Although some bemoan the fact that high-sensitivity assays produce more positive test results than ever before, small increases in troponin can mean a lot. Changes in cTn levels are required for the diagnosis of non–ST-segment elevation myocardial infarction (NSTEMI), according to the new universal definition of AMI. Bjurman and colleagues evaluated changes in troponin T levels in patients with a clinical diagnosis of NSTEMI using an hs-cTnT assay.7

After 6 hours of observation, the relative change in the hs-cTnT level was < 20% in one-quarter of subjects, and the absolute change was < 9 ng/L in 12% of the NSTEMI patients. A relative hs-cTnT change < 20% was linked to higher long-term mortality compared with patients with higher relative changes. Thus, a small hs-cTnT change does not identify a low-risk NSTEMI patient.

A new paper to be published in JACC in April 2015 provides the largest analysis to date examining the implications of introducing hs-cTnT into clinical practice.8 In a non-selected but high-risk population of nearly 50,000 patients hospitalized with symptoms suggestive of ACS, one in five (21.6 %) patients had a minor troponin elevation (hs-cTnT 14 to 49 ng/L), a group that may not have been identified by the previous fourth-generation cTnT assay.


In this new paper in JACC, among these 10,476 (21.6 %) patients who previously would have been considered cTn-negative, only 18.2 % of them were diagnosed with MI; the majority was considered to have unstable angina pectoris (43.5%) or no ACS at all (38.3 %). Like other recent studies, an increase in all-cause mortality was evident with increasing maximum hs-cTnT levels regardless of the cause of troponin elevation.

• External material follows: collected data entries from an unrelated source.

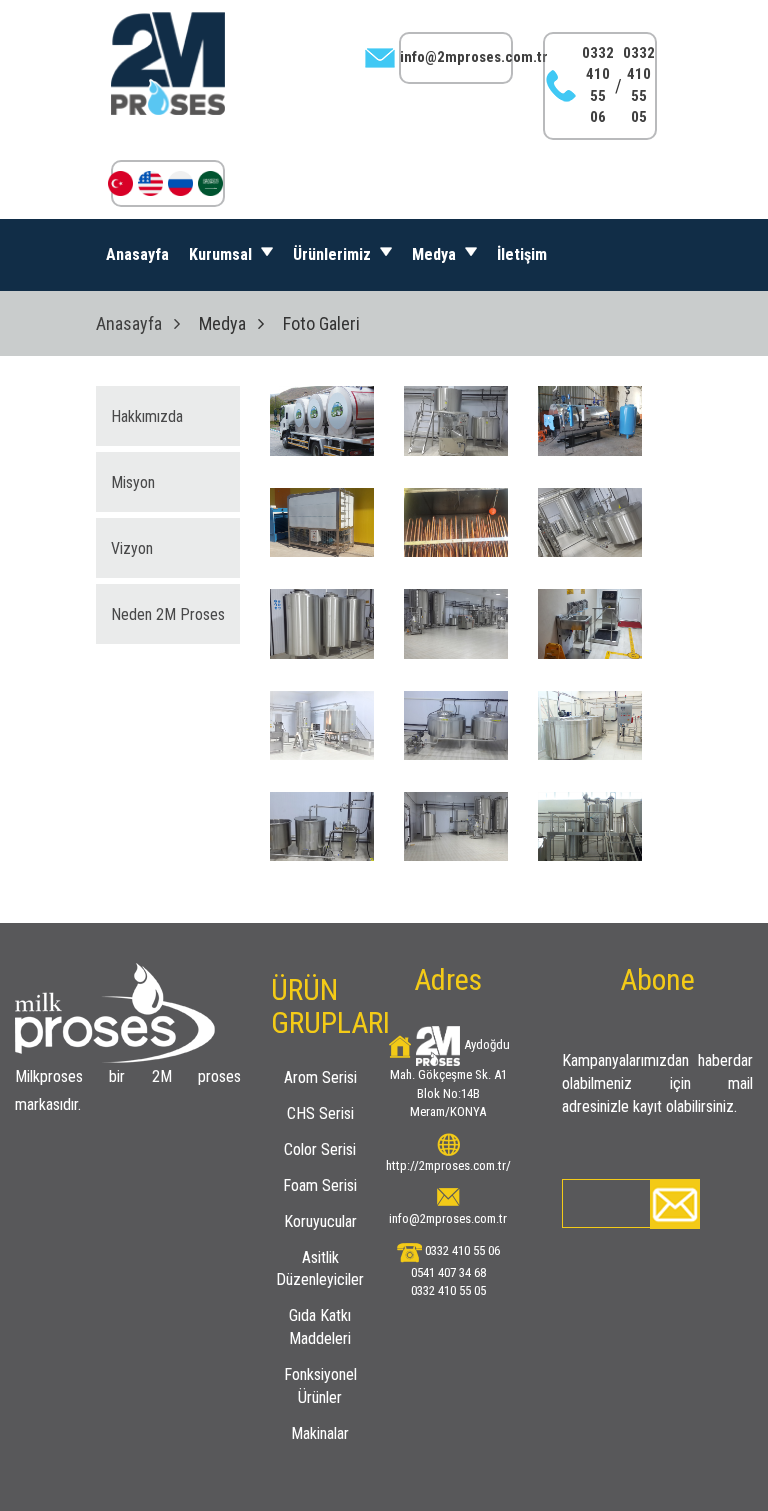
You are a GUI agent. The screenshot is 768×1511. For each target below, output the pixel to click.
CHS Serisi (320, 1113)
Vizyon (132, 548)
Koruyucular (320, 1221)
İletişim (522, 254)
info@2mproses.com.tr (474, 57)
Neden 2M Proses (168, 614)
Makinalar (320, 1433)
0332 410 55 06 (598, 85)
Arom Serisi (320, 1077)
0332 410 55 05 (639, 85)
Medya (436, 254)
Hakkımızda (147, 416)
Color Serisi (320, 1149)
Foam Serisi (320, 1185)
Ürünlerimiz (334, 254)
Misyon (133, 482)
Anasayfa (137, 254)
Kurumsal (222, 254)
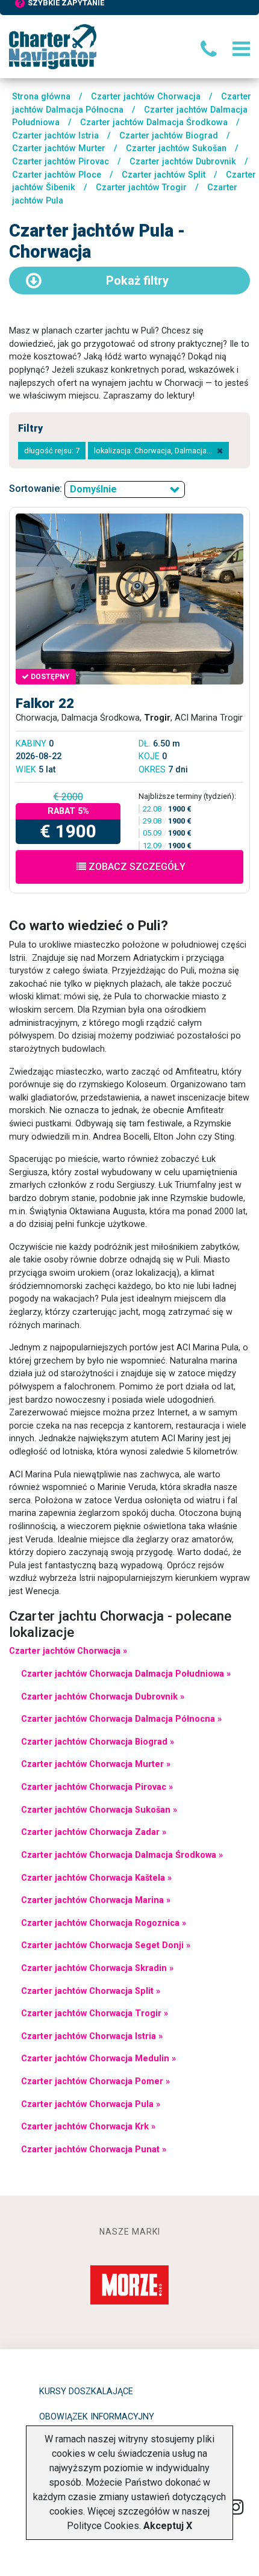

Compared with patients who had an increase in hs-cTnT < 6 ng/L, the adjusted HR for individuals with an hs-cTnT of 14 to 49 ng/L was 2.53 (p < 0.001). Indeed, adjusted mortality started to increase at an hs-cTnT level of 14 to 18 ng/l (HR 1.94; p < 0.001); above 14 ng/L, the adjusted mortality increased continuously with increasing hs-cTnT.

According to Dr. Peacock, historically if the troponin was positive, then it was an MI and doctors were done thinking; patients went for catheterization. "The only time troponin was elevated was for MI and those days are completely gone," said Dr. Peacock. "We now know there are hundreds—some say 250—reasons for false positives that are not MI."

However, while not every positive troponin is MI, if cTn moves, it's bad. "The new reality," he said, "is that every single troponin elevation above the 99th percentile is associated with increased mortality. It is only a matter of timing. There is no such thing as a 'good' troponin elevation. So although it may not be a myocardial infarction in terms of the universal definition, from the ED point of view, in a patient with elevated troponin, an immediate discharge is neither the best nor safest strategy."

Put another way, stepping on the brakes before hitting the tree is always the best driving strategy, and Dr. Peacock said it's the same for AMI. Increasing troponin sensitivity well below the 99th percentile has the potential to identify patients at high risk of adverse outcomes, before they suffer the event.


  • New high-sensitivity cardiac troponin (hs-cTn) assays will permit an early-discharge strategy, with the potential to decrease the observation periods and admissions for approximately 40% of patients with suspected acute coronary syndrome.
  • Although some bemoan the fact that high-sensitivity assays produce more positive test results than ever before, the value of a low hs-cTn assay result has great clinical potential.
  • Increasing troponin sensitivity well below the 99th percentile has the potential to identify patients at high risk of adverse outcomes, before they suffer the event.


  1. Than M, Cullen L, Reid CM, et al. Lancet. 2011;377:1077-84.
  2. Body R, Carley S, McDowell G, et al. J Am Coll Cardiol. 2011;58:1332-9.
  3. Peacock WP. J Am Coll Cardiol. 2011;58:1340-2.
  4. Than M, Cullen L, Aldous S, et al. J Am Coll Cardiol. 2012;59:2091-8.
  5. Cullen L, Mueller C, Parsonage WA, et al. J Am Coll Cardiol. 2013;62:1242-49.
  6. Peacock WF, Cullen L, Mueller C, Than M. Clin Biochem. 2013;46:1627-8.
  7. Bjurman C, Larsson M, Johanson P, et al. J Am Coll Cardiol. 2013;62:1231-8.
  8. Melki D, Lugnegard J, Alfredsson J, et al. J Am Coll Cardiol. 2015;65 [in press].